(Excerpt to read Opens)


  2. Nta. Take care of yourself. As someone that slept in bad beds a lot when I was younger and now i have a good bed that I got post back surgery it has made all ten difference. If he doesn’t want one get a mattress topper for your side so you can be comfortable. I don’t know how big your bed is but a twin is half of a king and if it’s memory foam topper you can trim it easily to make it half a queen if need be. I would recommend three inches thick to make sure you have enough protection between you and the springs.

  3. Nta but are you afraid to buy one without his permission? Are you afraid of his reaction if you buy one? If so, that is a bigger conversation about financial abuse. I’m also kinda concerned that you have been apologizing for getting injured to no fault of your own. If anything it is your partner fault because why are you sleeping on the couch if the bed is this uncomfortable. 

    I know you said that you don’t have your own stream of income which you said that you are working on but I’m sure you have access to his account or a credit card. Buy it without telling him. Honestly, he might not even notice it without you telling him. I would recommend that you also apply for a credit card of your own just for emergency.

    You should speak to your partner about him giving you your own allowance or fun money. You should be able to buy something on the side for yourself without needing to beg for money.

(Excerpt to read Closes)
(Supplied material Opens)

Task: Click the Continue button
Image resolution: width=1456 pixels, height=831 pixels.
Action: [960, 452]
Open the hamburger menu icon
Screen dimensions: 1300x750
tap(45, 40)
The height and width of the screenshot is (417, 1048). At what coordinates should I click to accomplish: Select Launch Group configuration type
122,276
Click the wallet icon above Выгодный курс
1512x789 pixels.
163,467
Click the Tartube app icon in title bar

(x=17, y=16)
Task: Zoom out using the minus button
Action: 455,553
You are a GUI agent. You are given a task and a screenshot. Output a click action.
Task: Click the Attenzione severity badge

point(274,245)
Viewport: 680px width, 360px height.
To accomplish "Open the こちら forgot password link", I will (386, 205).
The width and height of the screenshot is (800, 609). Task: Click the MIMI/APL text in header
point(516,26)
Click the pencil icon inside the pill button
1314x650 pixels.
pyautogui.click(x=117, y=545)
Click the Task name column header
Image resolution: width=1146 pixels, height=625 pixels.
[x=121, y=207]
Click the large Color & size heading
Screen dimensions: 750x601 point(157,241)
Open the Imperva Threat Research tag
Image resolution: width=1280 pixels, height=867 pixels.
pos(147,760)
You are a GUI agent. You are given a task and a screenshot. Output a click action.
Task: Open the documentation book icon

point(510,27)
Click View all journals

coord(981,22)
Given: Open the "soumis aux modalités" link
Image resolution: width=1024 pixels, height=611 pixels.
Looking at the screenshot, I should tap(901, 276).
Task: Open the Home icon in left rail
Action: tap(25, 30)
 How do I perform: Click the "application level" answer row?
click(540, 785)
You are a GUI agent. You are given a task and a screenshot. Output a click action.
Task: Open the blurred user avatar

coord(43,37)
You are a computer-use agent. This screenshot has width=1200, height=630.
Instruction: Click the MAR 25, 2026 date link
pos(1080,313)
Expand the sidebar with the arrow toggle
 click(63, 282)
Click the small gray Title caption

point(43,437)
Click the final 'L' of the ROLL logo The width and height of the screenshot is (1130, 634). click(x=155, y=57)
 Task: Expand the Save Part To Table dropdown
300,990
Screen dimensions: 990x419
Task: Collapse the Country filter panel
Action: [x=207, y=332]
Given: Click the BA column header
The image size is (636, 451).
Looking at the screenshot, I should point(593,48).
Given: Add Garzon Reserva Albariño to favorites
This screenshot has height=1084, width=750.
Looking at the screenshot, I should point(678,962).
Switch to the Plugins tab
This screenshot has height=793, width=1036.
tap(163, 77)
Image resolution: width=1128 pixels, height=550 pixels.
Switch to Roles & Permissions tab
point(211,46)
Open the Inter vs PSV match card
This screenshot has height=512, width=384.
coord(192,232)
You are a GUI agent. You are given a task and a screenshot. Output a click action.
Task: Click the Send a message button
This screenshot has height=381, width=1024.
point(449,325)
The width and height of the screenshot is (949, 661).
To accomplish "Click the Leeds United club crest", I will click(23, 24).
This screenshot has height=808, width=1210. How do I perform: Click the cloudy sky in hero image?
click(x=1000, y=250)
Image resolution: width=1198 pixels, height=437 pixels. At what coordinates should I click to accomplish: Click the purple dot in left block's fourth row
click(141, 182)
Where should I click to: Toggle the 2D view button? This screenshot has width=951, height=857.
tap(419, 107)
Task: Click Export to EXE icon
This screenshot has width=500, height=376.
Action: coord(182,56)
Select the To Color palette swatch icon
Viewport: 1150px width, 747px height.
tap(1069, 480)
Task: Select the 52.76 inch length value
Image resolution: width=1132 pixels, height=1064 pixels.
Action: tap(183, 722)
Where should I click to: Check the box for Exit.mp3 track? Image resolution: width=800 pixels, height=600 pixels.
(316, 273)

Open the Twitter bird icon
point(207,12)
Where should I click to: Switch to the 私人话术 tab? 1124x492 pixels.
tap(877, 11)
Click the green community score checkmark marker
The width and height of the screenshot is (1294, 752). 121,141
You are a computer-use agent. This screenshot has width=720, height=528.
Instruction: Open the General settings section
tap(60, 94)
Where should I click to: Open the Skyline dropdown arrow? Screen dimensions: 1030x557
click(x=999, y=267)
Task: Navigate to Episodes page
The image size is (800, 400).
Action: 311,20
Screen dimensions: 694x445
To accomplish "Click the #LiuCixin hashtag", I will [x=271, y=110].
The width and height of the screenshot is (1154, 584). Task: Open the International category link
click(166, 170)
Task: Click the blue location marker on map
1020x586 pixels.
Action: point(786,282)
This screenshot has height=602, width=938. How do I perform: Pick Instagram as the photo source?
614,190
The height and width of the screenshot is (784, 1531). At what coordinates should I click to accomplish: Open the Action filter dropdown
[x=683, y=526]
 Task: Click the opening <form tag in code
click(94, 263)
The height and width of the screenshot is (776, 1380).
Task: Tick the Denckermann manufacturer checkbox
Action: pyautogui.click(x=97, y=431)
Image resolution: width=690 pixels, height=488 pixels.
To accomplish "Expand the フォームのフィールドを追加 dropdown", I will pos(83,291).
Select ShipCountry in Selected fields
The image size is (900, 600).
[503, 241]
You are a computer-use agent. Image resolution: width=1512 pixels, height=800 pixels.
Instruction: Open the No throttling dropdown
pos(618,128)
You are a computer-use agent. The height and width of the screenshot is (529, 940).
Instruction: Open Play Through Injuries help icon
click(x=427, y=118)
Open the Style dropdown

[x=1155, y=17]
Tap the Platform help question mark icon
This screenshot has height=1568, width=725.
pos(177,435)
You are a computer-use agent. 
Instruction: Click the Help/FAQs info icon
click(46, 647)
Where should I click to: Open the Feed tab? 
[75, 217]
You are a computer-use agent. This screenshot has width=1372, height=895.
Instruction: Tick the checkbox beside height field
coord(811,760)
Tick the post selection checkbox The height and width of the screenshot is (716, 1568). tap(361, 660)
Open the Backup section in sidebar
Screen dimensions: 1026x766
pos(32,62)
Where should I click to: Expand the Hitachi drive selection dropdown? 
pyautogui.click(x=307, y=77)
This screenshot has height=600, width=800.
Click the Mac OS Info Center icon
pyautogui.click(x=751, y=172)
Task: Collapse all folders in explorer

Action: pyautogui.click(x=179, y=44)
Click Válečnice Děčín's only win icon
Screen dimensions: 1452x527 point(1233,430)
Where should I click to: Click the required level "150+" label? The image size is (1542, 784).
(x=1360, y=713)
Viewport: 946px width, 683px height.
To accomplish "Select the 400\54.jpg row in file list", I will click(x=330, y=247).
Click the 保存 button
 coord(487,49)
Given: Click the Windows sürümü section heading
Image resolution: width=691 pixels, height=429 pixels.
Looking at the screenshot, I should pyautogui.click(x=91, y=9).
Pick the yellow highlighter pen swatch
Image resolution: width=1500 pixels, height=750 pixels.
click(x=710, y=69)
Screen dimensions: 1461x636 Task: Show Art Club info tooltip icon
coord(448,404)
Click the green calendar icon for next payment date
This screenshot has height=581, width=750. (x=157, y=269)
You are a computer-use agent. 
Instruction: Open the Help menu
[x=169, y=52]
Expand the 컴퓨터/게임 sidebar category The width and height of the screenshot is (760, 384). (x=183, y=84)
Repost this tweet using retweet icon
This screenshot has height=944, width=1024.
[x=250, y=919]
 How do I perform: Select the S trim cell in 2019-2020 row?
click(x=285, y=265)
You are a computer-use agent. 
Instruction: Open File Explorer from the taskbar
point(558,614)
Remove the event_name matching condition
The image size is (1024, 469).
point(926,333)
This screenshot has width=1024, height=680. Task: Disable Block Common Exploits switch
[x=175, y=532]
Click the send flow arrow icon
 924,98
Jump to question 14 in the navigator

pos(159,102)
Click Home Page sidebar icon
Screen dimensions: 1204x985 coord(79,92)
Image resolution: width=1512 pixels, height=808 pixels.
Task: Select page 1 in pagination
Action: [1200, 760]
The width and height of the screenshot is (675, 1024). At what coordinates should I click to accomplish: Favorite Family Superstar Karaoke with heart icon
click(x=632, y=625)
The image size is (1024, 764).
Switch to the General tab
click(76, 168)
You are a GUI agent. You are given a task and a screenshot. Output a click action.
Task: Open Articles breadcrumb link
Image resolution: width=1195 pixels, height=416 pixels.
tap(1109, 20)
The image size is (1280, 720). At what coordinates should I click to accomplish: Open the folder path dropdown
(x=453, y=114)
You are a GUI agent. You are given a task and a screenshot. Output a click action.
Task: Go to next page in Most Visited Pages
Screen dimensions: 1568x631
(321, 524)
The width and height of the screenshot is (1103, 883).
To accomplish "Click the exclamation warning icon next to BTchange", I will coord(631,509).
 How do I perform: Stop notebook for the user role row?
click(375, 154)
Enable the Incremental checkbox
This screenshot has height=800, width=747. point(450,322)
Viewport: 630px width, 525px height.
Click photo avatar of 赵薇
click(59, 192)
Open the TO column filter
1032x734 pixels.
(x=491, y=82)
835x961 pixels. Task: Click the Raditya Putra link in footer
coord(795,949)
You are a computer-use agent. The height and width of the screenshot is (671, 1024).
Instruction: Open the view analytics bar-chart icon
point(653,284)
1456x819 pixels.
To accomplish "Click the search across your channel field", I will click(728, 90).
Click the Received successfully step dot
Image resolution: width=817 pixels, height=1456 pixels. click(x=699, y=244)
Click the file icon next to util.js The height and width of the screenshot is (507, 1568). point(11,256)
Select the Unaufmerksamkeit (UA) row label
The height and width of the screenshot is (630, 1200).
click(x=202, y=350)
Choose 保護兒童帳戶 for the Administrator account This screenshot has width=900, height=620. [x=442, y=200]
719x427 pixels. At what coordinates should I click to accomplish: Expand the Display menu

(Supplied material Closes)

- _What you need to do_
Duplicate word for word the stretch of the bed advice above from "You should speak" through "beg for money.".

- _Solution for this problem_
You should speak to your partner about him giving you your own allowance or fun money. You should be able to buy something on the side for yourself without needing to beg for money.